The PCM interface is the core connection unit of communications equipment:

Mobile phones and base stations: The AP processor connects to the communication modem via the PCM interface, transmitting voice data for two-way calls in real time, ensuring latency within tens of milliseconds.

Bluetooth calls: The voice link between Bluetooth headsets and mobile phones uses PCM transmission, while music playback uses compressed data transmitted via the serial port, forming a “voice-music” dual-path architecture.

Programmable switches: Based on PCM multiplexing technology based on the E1/T1 standard, a single line can transmit 30/24 telephone signals, supporting high-capacity communications in fixed-line telephone networks.

4.2. Smart Hardware

TDM technology is irreplaceable in multi-microphone, multi-channel scenarios:

Smart speakers: A 7-microphone array connects to the processor via a TDM interface, simultaneously transmitting 7 pickup signals and 3 feedback signals, supporting far-field voice wake-up and noise reduction algorithms;

Smart home control: A TDM interface integrates multiple audio signals from doorbells, smoke alarms, voice assistants, and other devices, enabling whole-home audio integration;

Professional recording equipment: A multi-channel sound card uses a TDM interface to connect to a preamplifier, synchronously capturing multi-track audio from a band performance, with sampling rates up to 192kHz and quantization depth up to 24 bits.

4.3. In-Vehicle Systems

Automotive electronics is a typical application scenario for TDM:

Smart Cockpit: 8-16 channels of audio signals, including navigation voice, in-car phone calls, entertainment music, and reversing instructions, are multiplexed and transmitted via TDM, eliminating signal cable clutter.

Active Noise Cancellation System: Audio signals from four door microphones are transmitted to the processor via a TDM interface, generating inverted sound waves in real time to cancel out noise.

In-Vehicle Conferencing System: Multi-seat microphones transmit synchronously via TDM, combined with an echo cancellation algorithm to ensure clear conversations.

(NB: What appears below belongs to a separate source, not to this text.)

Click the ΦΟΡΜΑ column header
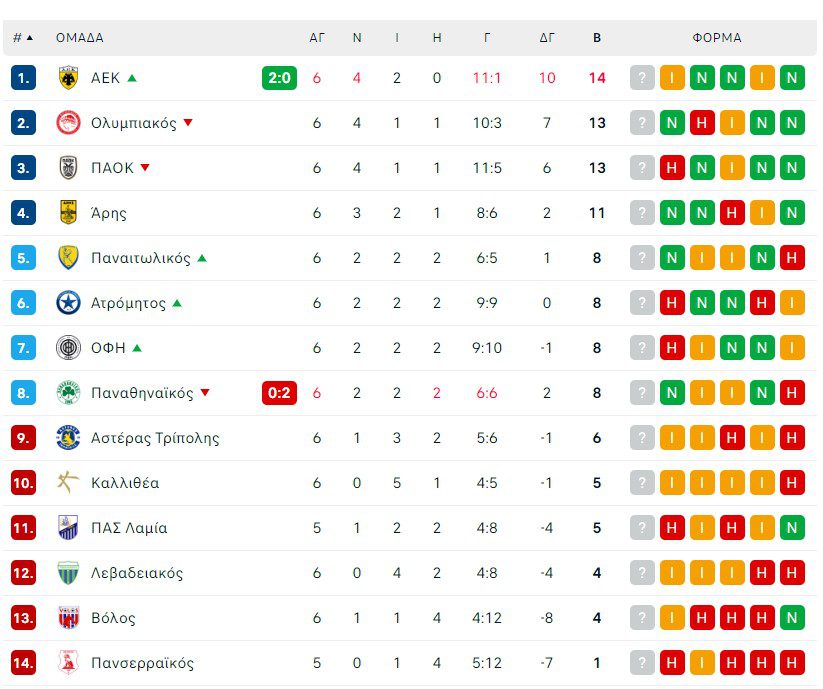This screenshot has width=823, height=689. pyautogui.click(x=717, y=38)
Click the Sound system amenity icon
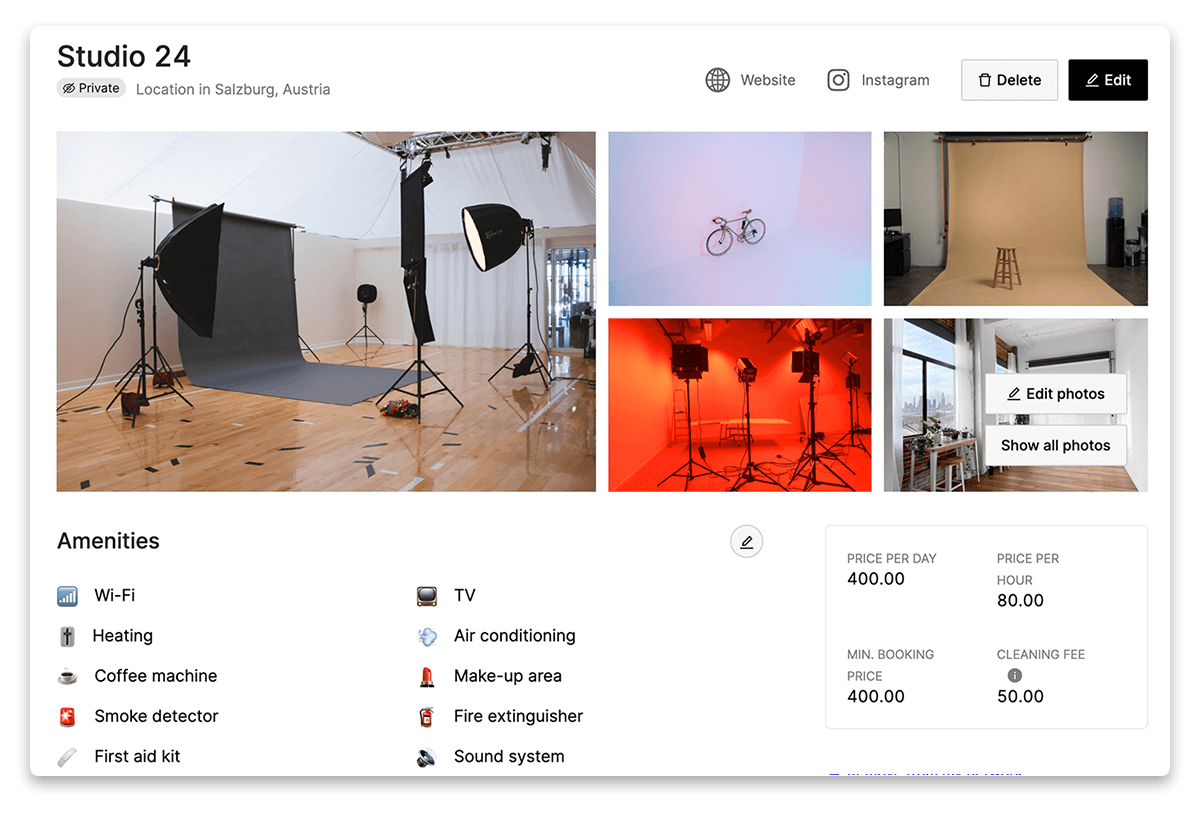1200x825 pixels. pyautogui.click(x=427, y=757)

  1. Technology comparison
Interface Features PCM interface TDM mode I2S interface
Number of Channels 1 main channel Up to 16 channels Fixed 2-way
Number of Pins 4 connectors 4 channels 4 wires (each 2 channels)
Standardization Relatively uniform Manufacturer-defined Philips standard
Typical Applications Low latency voice transmission Multiple microphones/multiple audio sources High-fidelity audio
Core Advantages PCM interface Multiplexing Low noise

Despite the challenge from high-speed interfaces like USB Audio and MADI, PCM/TDM remains irreplaceable in scenarios like board-level transmission and real-time voice, thanks to its low latency, high reliability, and low hardware cost. With the increasing adoption of automotive-grade chips and AIoT devices, TDM interfaces will evolve toward higher frame lengths (such as TDM512) and lower power consumption, continuing to play the role of a digital audio “transmission hub.”